"In questi mesi terribili di paura e lutto collettivo per la tragedia della pandemia, tutti abbiamo riscoperto il valore fondante della comunità...un mondo senza più narcisismi". E' quanto si legge in un interessante articolo( autore G. Tonelli) di una importante testata giornalistica. E ciò può essere condivisibile, al di là delle criptiche espressioni di un documento sulla mobilità coatta firmato da un gruppo di magistrati nostrani e pregevolmente criticate dall'avvocato G. Spira su Valledaostaglocal.

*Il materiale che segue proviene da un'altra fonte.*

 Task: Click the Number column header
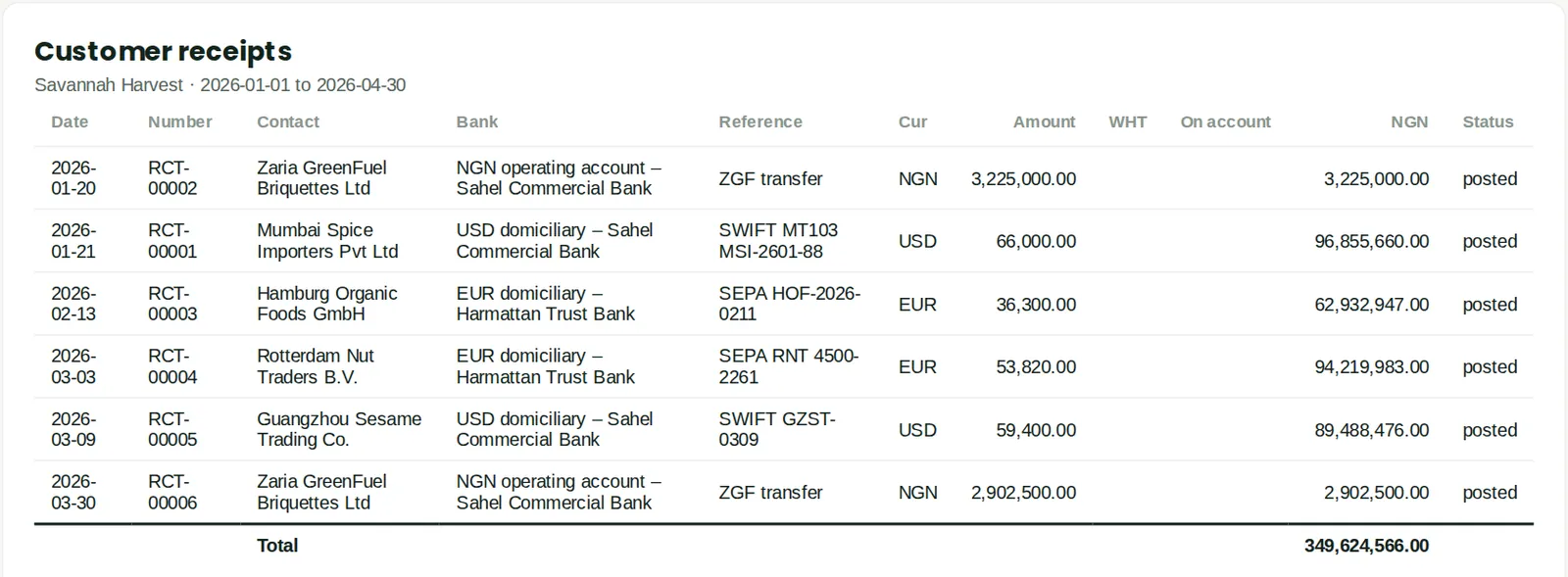tap(179, 121)
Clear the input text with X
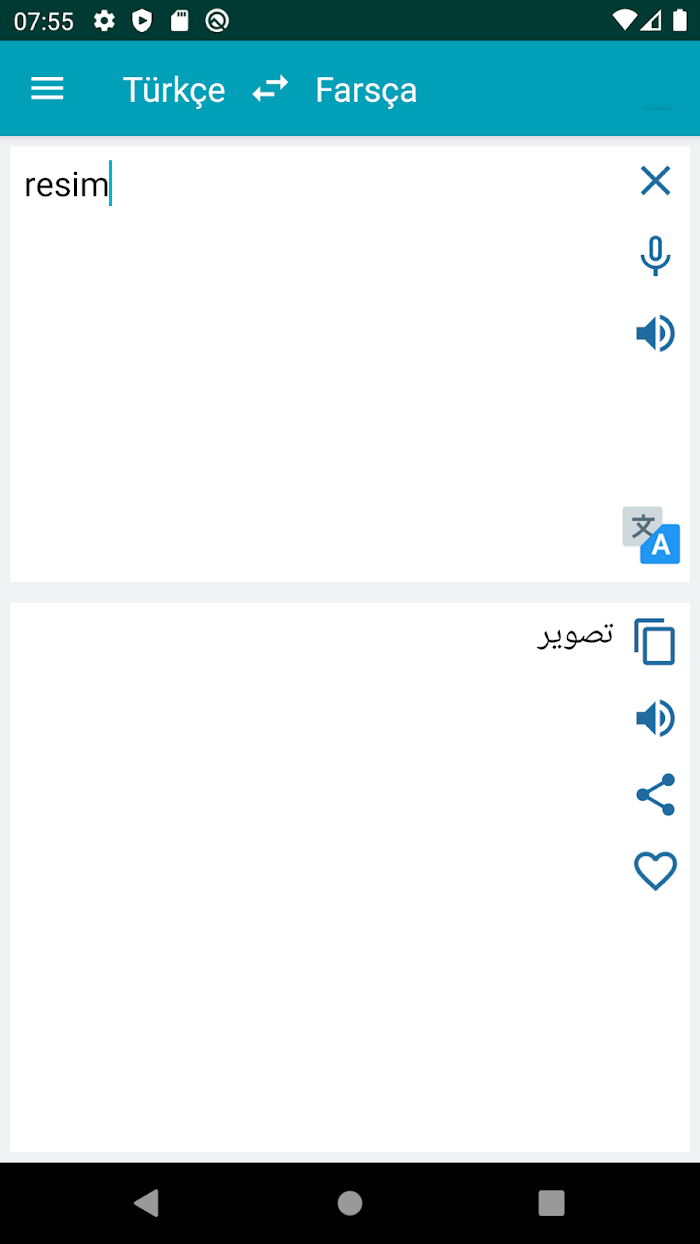 (655, 181)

Nicolas Poussin - La Peste à Ashdod
Ma torniamo a quanto riportato all'inizio del mio articolo: il valore fondante della comunità. Per una sorta di contrappasso sembra che i nostri consolidati egoismi si stiano sgretolando per cedere il posto alla solidarietà, al senso, appunto, della comunità che avevamo smarrito. E questo, forse, potrebbe essere l'unico aspetto positivo che ci starebbe regalando (inconsciamente?) il coronavirus.
L'autore dell'articolo, P. Zellini, matematico e saggista, riferendosi all'opera di Camus così commenta:"Non solo: grazie alla peste, anche gli uomini più sofferenti e solitari trovano il modo di farsi complici di una comunità". E questa considerazione viene rafforzata da un'espressione riportata dallo stesso Camus nel suo romanzo:"la sola maniera di mettere insieme le persone è di mandare la peste".
Insomma, come dire che dalla lotta degli uomini contro una pandemia sembra emergere una lungimiranza (interessata? che va "ben oltre la mera amministrazione di routine del soccorso umanitario".
La domanda é: a causa del virus ci vorremo veramente bene o saremo costretti, per spirito di sopravvivenza, a volerci bene?